===== ENTRIES SHOWN

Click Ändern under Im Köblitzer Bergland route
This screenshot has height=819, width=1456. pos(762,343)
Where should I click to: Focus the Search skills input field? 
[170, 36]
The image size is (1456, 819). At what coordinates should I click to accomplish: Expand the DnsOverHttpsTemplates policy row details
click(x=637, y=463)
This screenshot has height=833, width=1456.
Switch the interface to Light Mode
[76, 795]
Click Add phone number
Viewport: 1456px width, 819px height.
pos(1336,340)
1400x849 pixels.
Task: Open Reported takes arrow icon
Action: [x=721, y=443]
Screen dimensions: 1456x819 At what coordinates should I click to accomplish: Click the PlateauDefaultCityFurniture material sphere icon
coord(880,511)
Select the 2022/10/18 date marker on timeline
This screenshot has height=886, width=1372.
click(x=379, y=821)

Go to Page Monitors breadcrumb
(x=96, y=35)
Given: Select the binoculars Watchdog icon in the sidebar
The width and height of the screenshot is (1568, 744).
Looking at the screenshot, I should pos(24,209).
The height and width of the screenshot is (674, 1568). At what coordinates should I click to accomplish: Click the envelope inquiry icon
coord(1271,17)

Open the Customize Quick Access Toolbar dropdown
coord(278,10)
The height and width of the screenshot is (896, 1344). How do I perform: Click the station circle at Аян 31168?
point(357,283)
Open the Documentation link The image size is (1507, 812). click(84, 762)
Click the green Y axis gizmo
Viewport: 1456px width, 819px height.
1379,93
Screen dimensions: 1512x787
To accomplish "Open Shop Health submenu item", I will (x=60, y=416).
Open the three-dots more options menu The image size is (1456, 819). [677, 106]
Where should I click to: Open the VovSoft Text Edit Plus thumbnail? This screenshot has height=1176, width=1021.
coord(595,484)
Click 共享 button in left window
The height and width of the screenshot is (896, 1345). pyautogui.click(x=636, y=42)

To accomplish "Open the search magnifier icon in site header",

==========

◆ ACTIVITY:
The entries above must be returned exactly.

◆ WRITTEN ANSWER:
Click Ändern under Im Köblitzer Bergland route
This screenshot has height=819, width=1456. pos(762,343)
Where should I click to: Focus the Search skills input field? 
[170, 36]
The image size is (1456, 819). At what coordinates should I click to accomplish: Expand the DnsOverHttpsTemplates policy row details
click(x=637, y=463)
This screenshot has height=833, width=1456.
Switch the interface to Light Mode
[76, 795]
Click Add phone number
Viewport: 1456px width, 819px height.
pos(1336,340)
1400x849 pixels.
Task: Open Reported takes arrow icon
Action: [x=721, y=443]
Screen dimensions: 1456x819 At what coordinates should I click to accomplish: Click the PlateauDefaultCityFurniture material sphere icon
coord(880,511)
Select the 2022/10/18 date marker on timeline
This screenshot has height=886, width=1372.
click(x=379, y=821)

Go to Page Monitors breadcrumb
(x=96, y=35)
Given: Select the binoculars Watchdog icon in the sidebar
The width and height of the screenshot is (1568, 744).
Looking at the screenshot, I should pos(24,209).
The height and width of the screenshot is (674, 1568). At what coordinates should I click to accomplish: Click the envelope inquiry icon
coord(1271,17)

Open the Customize Quick Access Toolbar dropdown
coord(278,10)
The height and width of the screenshot is (896, 1344). How do I perform: Click the station circle at Аян 31168?
point(357,283)
Open the Documentation link The image size is (1507, 812). click(84, 762)
Click the green Y axis gizmo
Viewport: 1456px width, 819px height.
1379,93
Screen dimensions: 1512x787
To accomplish "Open Shop Health submenu item", I will (x=60, y=416).
Open the three-dots more options menu The image size is (1456, 819). [677, 106]
Where should I click to: Open the VovSoft Text Edit Plus thumbnail? This screenshot has height=1176, width=1021.
coord(595,484)
Click 共享 button in left window
The height and width of the screenshot is (896, 1345). pyautogui.click(x=636, y=42)

To accomplish "Open the search magnifier icon in site header",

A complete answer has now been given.